Clarksdale, Mississippi – Black History Month is a celebration of the resilience, brilliance, and the undeniable role Black Americans have played in shaping this nation. It honors the well-known heroes — like Dr. Martin Luther King Jr., Thurgood Marshall, Fannie Lou Hamer — and the unsung individuals and sacred places that have advanced America’s highest ideals.

Yet, America has often fallen short of those ideals. Acknowledging this isn’t about dwelling on the past, it’s about pushing for real opportunity where grit, merit, and bold ideas drive progress.

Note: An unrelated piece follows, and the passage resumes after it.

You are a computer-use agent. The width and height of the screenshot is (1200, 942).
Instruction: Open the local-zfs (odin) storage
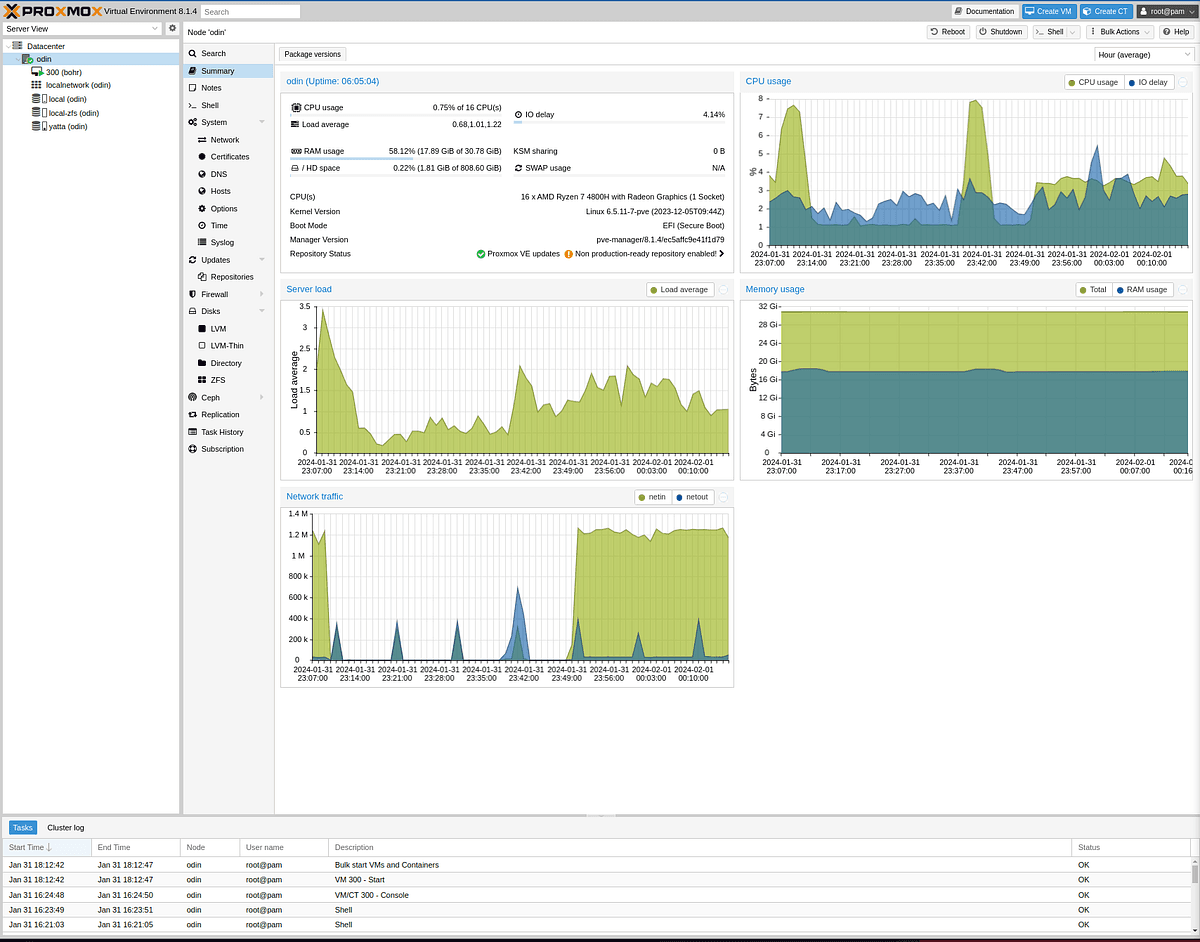[73, 113]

Too often, especially in places like my home, the Mississippi Delta, divisive identity politics, harmful narratives, and a lack of common sense have held communities back.

While systemic barriers have long caused harm to farmers and their communities, I believe our next chapter in our pursuit to honor unwavering grit, merit, and common sense will align with investments in projects that support stronger supply chains, local food production, and increase wealth attainment by the people and their descendants who were most harmed in the past.

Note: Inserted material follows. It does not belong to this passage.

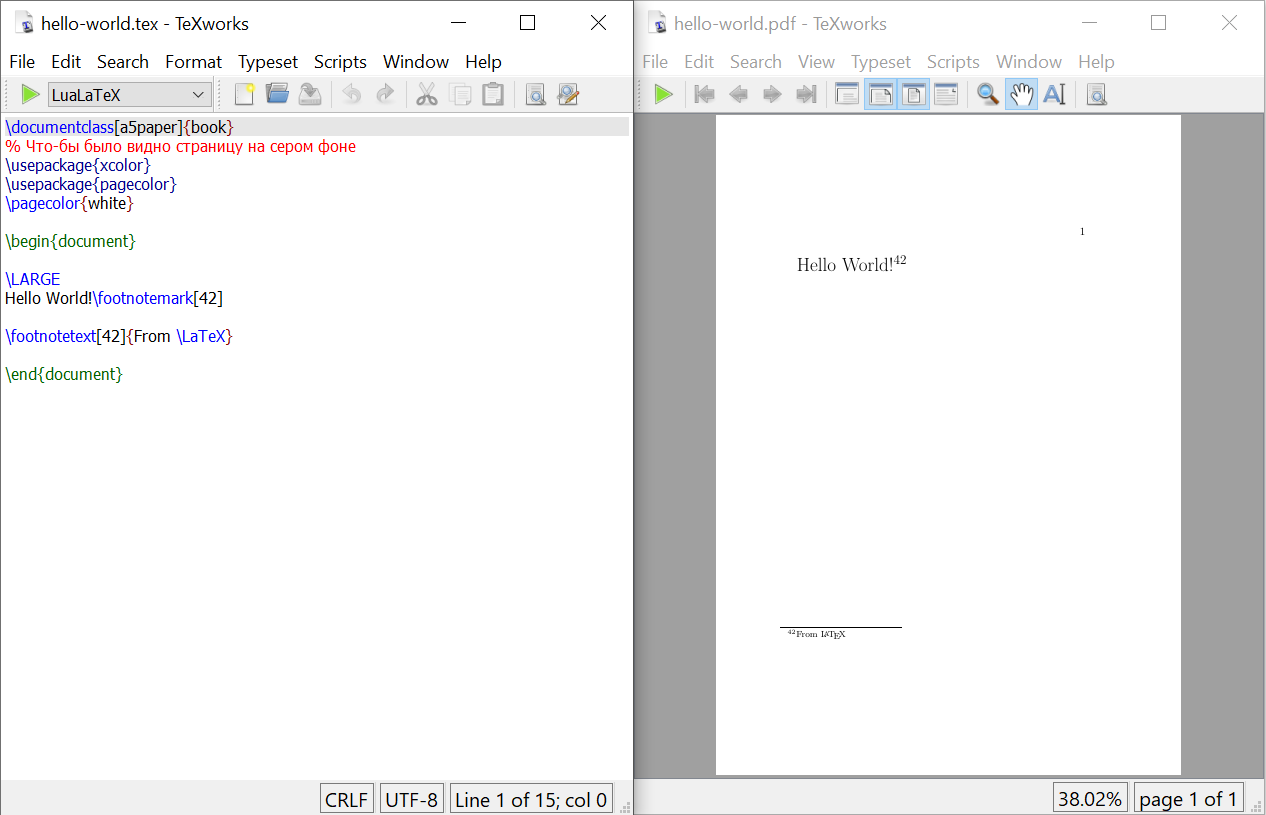
Task: Open the Format menu in the editor window
Action: click(193, 62)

Black History Month isn’t just about reflection — it’s about action. As the Director of Mississippi Delta Programs at Partnership for a Healthier America (PHA), I work daily to strengthen access to fresh, local, affordable food by lifting up and supporting local farmers, chefs, corner stores, farmers markets, creatives, and organizers working to transform the region’s food landscape.

Where Are the Black Farmers?

The Mississippi Delta’s rich agricultural heritage is deeply rooted in crops like cotton, corn, sweet potatoes, greens, and the beloved purple-hull pea. But this legacy is also marked by a history of racial and economic inequality. From slavery in the early 1800s to the exploitative sharecropping system that persisted into the 1960s, Black farmers have faced structural barriers that continue to shape today’s agricultural landscape. Discriminatory USDA lending practices and Heirs Property laws, where land passed down without a will leads to fractured ownership, have driven Black land loss and left families vulnerable to forced sales and legal exploitation.

Black farmland ownership, which peaked in 1910 at 16 to 19 million acres, has decreased to less than 3 million acres today, and Black farmers represent just over 1% of all U.S. farmers. In the 1930s, Mississippi was home to over 300,000 farmers. Today, that number has plummeted to just 55,000, with Black farmers making up only 11% of the agricultural workforce — despite agriculture remaining the state’s top industry, according to the MS Department of Agriculture.

Compounding this crisis, farmers are an aging demographic, and instead of passing their land and expertise to the next generation, many are forced to sell their acreage to large-scale farming operations. At the same time, young and new farmers face steep barriers to entry. Since 1970, the cost of entering the profession — including land, equipment, and seeds — has risen by 70% when adjusted for inflation.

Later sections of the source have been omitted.